═════ SUPPLIED INFORMATION
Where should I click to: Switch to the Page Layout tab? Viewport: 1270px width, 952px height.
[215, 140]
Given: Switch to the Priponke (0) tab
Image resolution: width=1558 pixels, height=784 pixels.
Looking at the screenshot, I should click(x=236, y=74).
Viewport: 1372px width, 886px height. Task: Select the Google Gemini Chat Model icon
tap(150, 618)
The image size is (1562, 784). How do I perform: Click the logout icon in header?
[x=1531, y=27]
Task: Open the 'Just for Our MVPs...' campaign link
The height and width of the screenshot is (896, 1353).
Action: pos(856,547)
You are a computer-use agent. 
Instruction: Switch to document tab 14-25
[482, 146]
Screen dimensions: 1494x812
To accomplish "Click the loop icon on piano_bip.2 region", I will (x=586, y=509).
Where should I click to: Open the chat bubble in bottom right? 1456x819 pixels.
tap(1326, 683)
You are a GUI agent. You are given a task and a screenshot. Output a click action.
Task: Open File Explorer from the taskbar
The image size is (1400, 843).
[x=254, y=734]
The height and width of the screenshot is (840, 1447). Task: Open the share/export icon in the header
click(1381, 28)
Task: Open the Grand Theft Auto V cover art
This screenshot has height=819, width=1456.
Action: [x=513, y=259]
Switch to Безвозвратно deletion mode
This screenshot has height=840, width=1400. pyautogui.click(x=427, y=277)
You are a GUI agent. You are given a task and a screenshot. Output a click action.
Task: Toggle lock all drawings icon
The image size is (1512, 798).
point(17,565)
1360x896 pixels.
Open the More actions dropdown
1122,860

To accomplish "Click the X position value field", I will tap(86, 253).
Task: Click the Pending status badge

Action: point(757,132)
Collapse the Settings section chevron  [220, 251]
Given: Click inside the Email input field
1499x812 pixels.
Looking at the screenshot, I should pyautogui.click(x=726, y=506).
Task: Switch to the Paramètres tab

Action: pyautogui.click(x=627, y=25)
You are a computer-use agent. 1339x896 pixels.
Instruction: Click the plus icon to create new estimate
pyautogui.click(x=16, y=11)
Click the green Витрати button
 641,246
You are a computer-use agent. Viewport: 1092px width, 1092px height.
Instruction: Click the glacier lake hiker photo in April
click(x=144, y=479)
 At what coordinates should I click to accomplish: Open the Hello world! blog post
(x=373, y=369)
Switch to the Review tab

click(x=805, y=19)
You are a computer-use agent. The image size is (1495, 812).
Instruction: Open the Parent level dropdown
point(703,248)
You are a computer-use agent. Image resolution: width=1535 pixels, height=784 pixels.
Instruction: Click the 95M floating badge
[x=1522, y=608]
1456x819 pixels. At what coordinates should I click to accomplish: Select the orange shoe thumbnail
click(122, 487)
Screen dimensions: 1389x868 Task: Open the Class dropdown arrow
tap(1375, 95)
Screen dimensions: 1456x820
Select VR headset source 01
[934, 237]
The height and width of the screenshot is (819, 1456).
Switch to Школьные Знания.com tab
══════════
- WHAT NEEDS TO BE DONE
Show the lines where the word "computer" appears in the entries.

- ANSWER AREA
You are a computer-use agent. 
You are a computer-use agent. 1339x896 pixels.
You are a computer-use agent. Viewport: 1092px width, 1092px height.
You are a computer-use agent. The image size is (1495, 812).
You are a computer-use agent. Image resolution: width=1535 pixels, height=784 pixels.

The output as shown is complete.